Mullins’s unprecedented level of dominance has seen the legendary 60-year-old trainer cast an enormous shadow over his rivals in Ireland for much of the last decade. He has been champion ten times, including the last nine-titles in a row, become this country’s most successful trainer at the Cheltenham festival, and the sport’s most influential figure.
However, the loss of up to 60 horses is guaranteed to have a significant impact on any yard, even one with the remarkable strength in depth of Mullins’s Co Carlow stables, and especially when they contain some of the finest stars owned by O’Leary’s Gigginstown Stud operation.
Where those horses ultimately wind up could make that impact reverberate even more.
Evidence strongly suggests Gigginstown’s first port of call when switching horses from other trainers is to the Co Meath stables of Gordon Elliott, the man who masterminded their Cheltenham Gold Cup success with Don Cossack last March, and the trainer who has been Mullins’s only significant rival in recent years.
Elliott has made no secret of his ambition to dethrone Mullins as champion trainer. The rise of the 39-year-former amateur jockey with no racing background since his breakthrough Grand National success with Silver Birch in 2007 has been remarkable and his ambition remains intense.
He currently leads in the Irish trainers championship with close to €1 million in prizemoney already secured, almost €100,000 ahead of Mullins. In the past, the Mullins empire started to crank into top gear from November onwards leaving everyone else in its wake. But boosted by an influx of more Gigginstown stars, Elliott’s capacity to put it up to his rival could be significantly boosted.
For instance the filly Apple’s Jade, described by Mullins as the finest juvenile he’s trained, is already as short as 6-1 for the Champion Hurdle in March and will be major string to the bow of whichever trainer eventually gets to plot her career. Don Poli, third to Don Cossack in the Gold Cup, is another Grade 1 star moved from Mullins and could be a potential Grand National contender.

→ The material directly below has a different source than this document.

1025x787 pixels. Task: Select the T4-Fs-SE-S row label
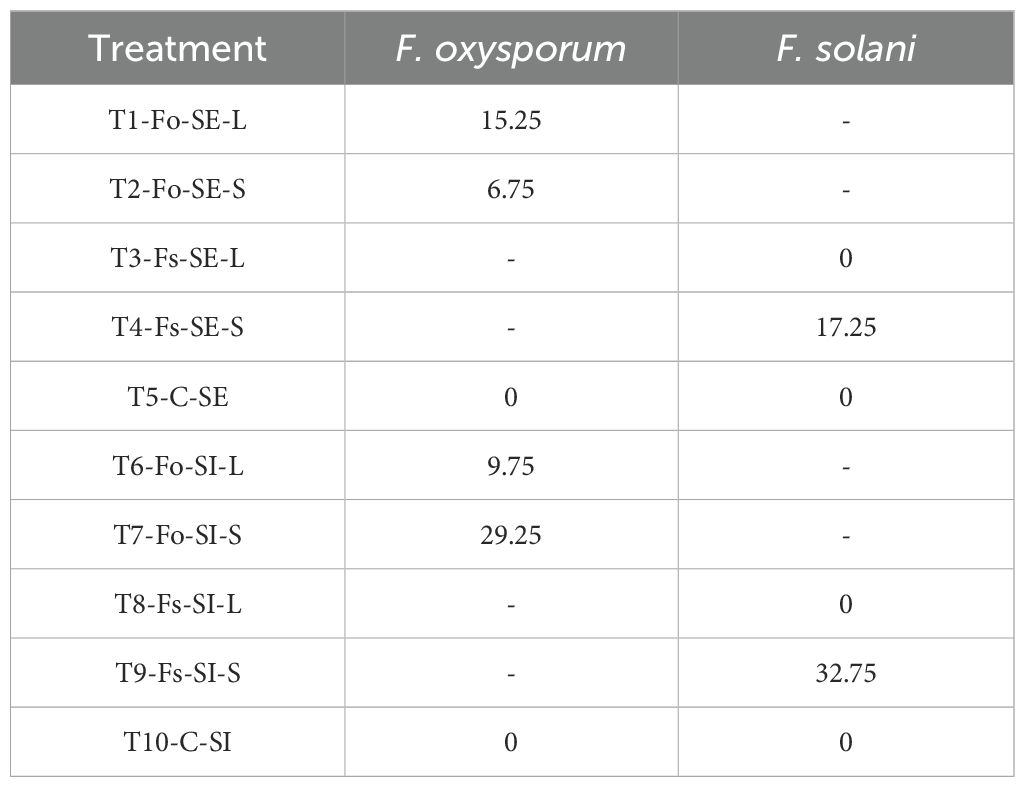click(x=177, y=327)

The O’Leary team famously won the Aintree spectacular with Rule The World last April. They later retired the horse but Gigginstown aren’t renowned for sentiment when it comes to trainers.
Both Tony Martin and Sandra Hughes had horses removed during the summer with O’Leary’s brother Eddie bluntly pointing out that those trainers who get the best results are rewarded. In contrast Co Waterford based Henry De Bromhead is another trainer who has seen his numbers of Gigginstown horses expand this summer.
No-one could argue with the level of success enjoyed by Mullins with O’Leary’s runners in recent years but the trainer’s decision to raise his training fees appears to have proved a step too far for the champion owner.
“I put up my fees for the first time in ten years and Gigginstown chose not to pay them. I’m not willing to maintain the standards I have (without putting the fees up) so that’s the way it is,” explained Mullins who has had a turbulent number of days this week.
A British Horseracing Authority investigation into suspicious betting patterns on the back of an injury to Faugheen ruling him out of last season’s Champion Hurdle has stressed the trainer has done nothing wrong but weekend reports led to Mullins outlining how he is anxious for the matter to be resolved quickly.
On Gigginstown’s part, a statement outlined how the owner had “been unable to reach agreement with Willie Mullins on an increase in training fees.” It added that: “We have agreed with considerable regret to move the Gigginstown horses to alternative trainers for the coming 2016-17 season.”
A split over fees between the sport’s most powerful trainer and perhaps its most powerful owner might be construed as odd in many respects. But for those looking in it could ultimately prove to be value for money in terms of competition.